Stored data:
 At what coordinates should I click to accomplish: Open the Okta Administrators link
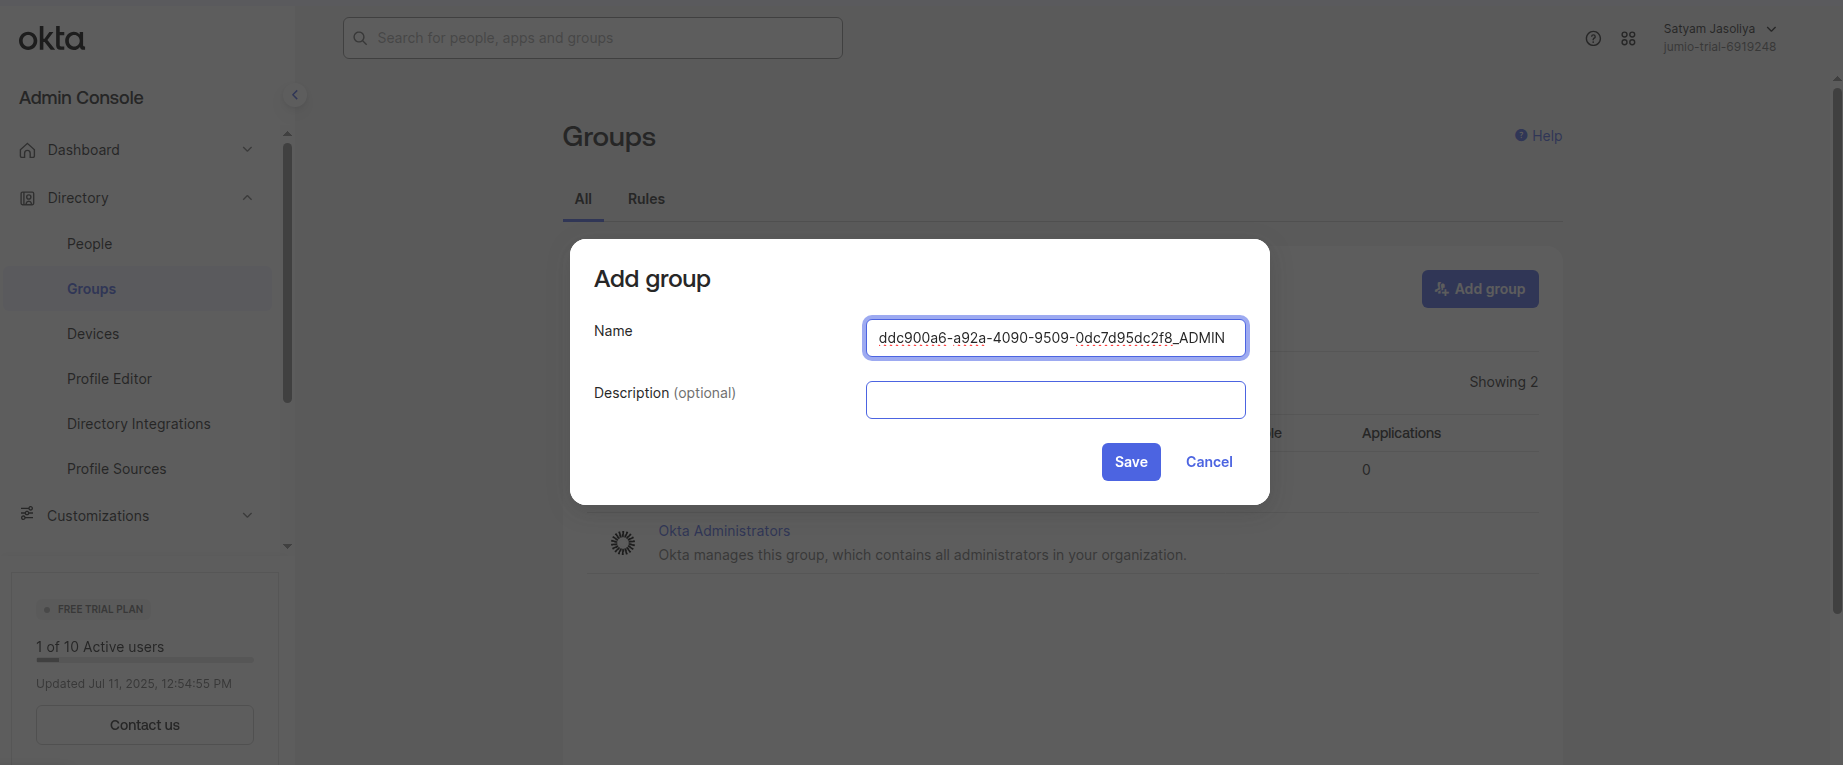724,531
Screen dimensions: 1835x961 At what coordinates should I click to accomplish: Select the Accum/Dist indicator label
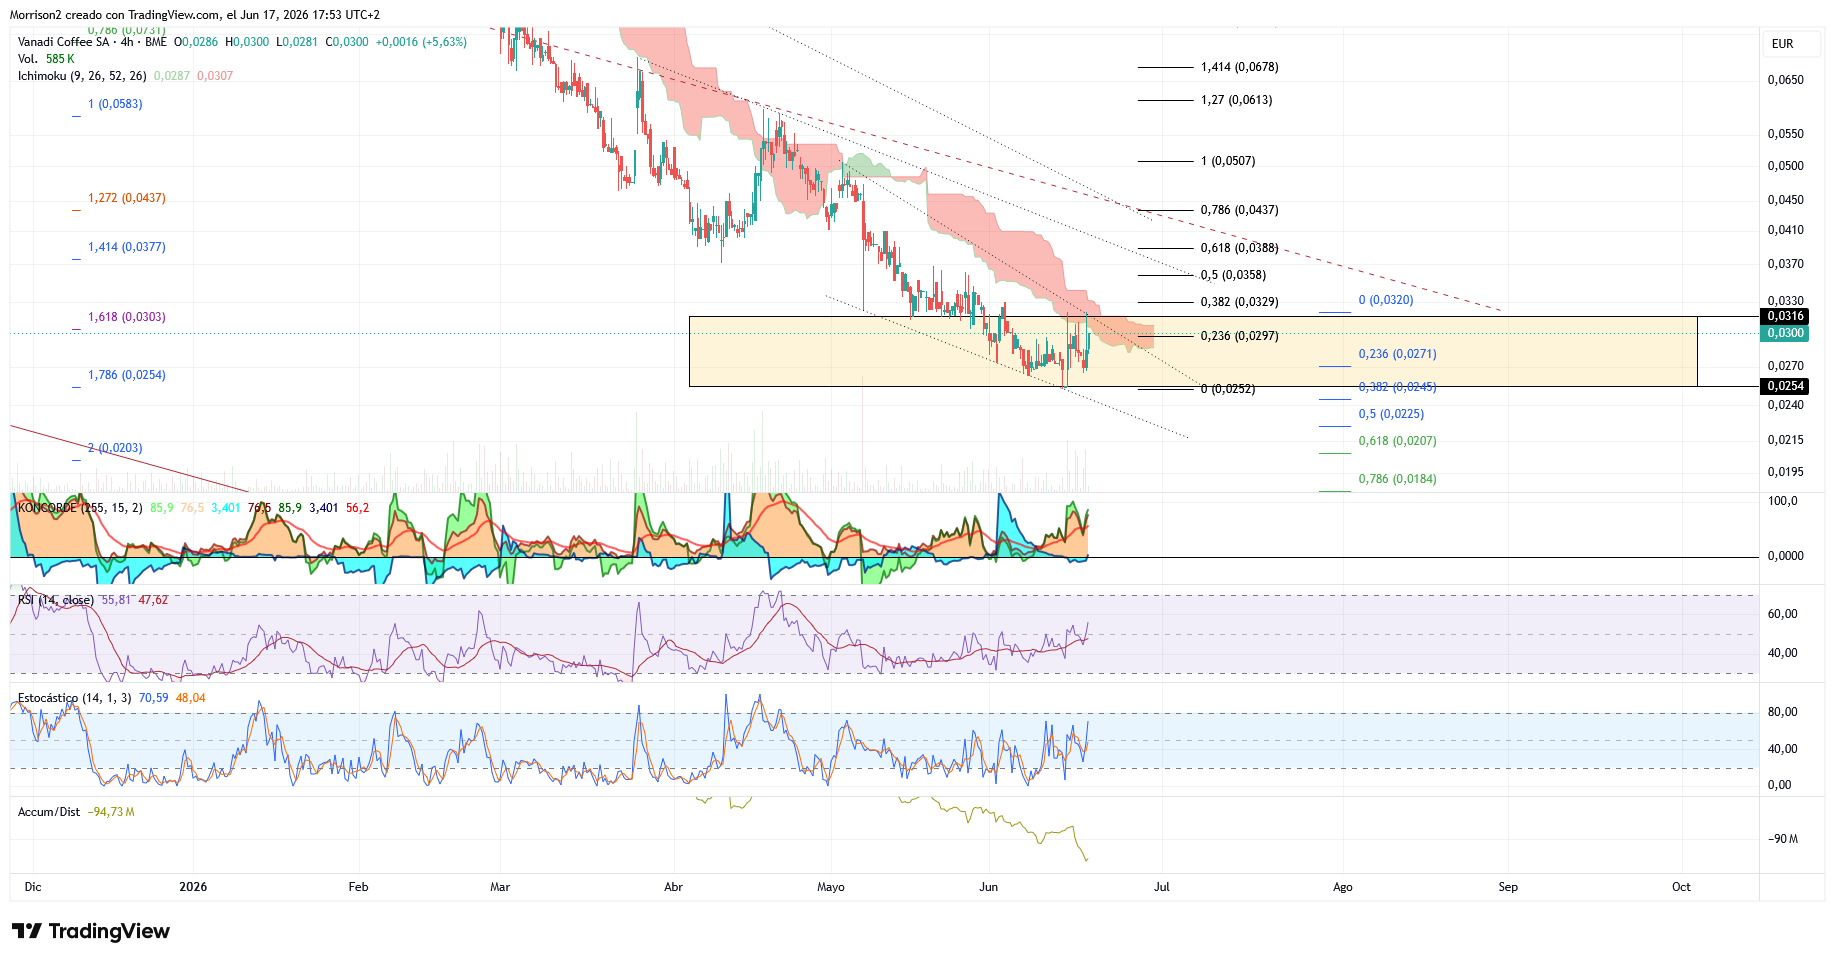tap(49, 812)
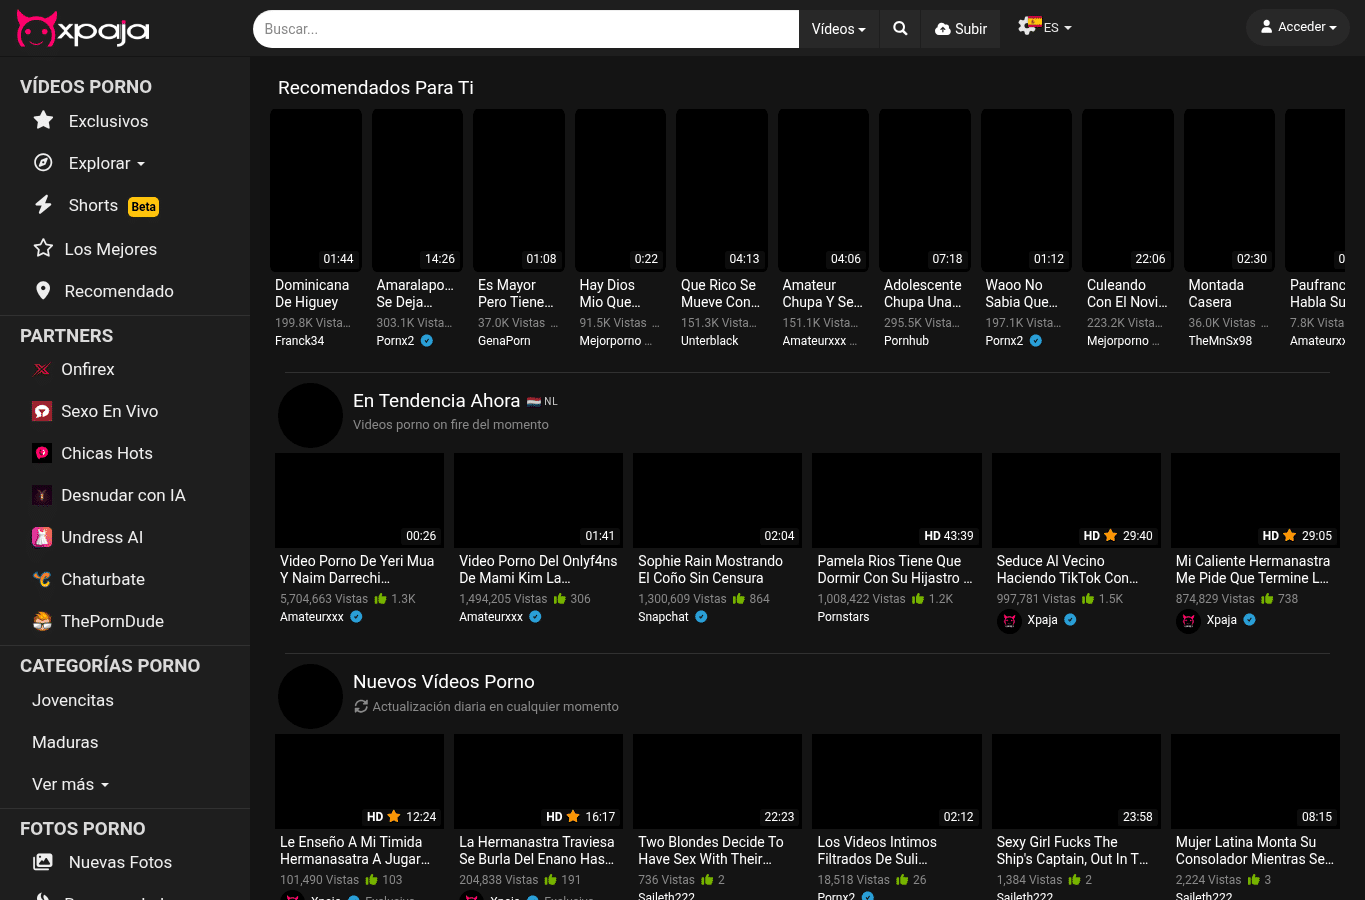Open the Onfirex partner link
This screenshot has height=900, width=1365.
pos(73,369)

WHAT IS EXPECTED —
Copy the data above word for word. Pictures stay out.

ANSWER TO THE PROBLEM —
 At what coordinates should I click to accomplish: Open the Okta Administrators link
724,531
Screen dimensions: 1835x961 At what coordinates should I click to accomplish: Select the Accum/Dist indicator label
tap(49, 812)
Open the Onfirex partner link
This screenshot has height=900, width=1365.
pos(73,369)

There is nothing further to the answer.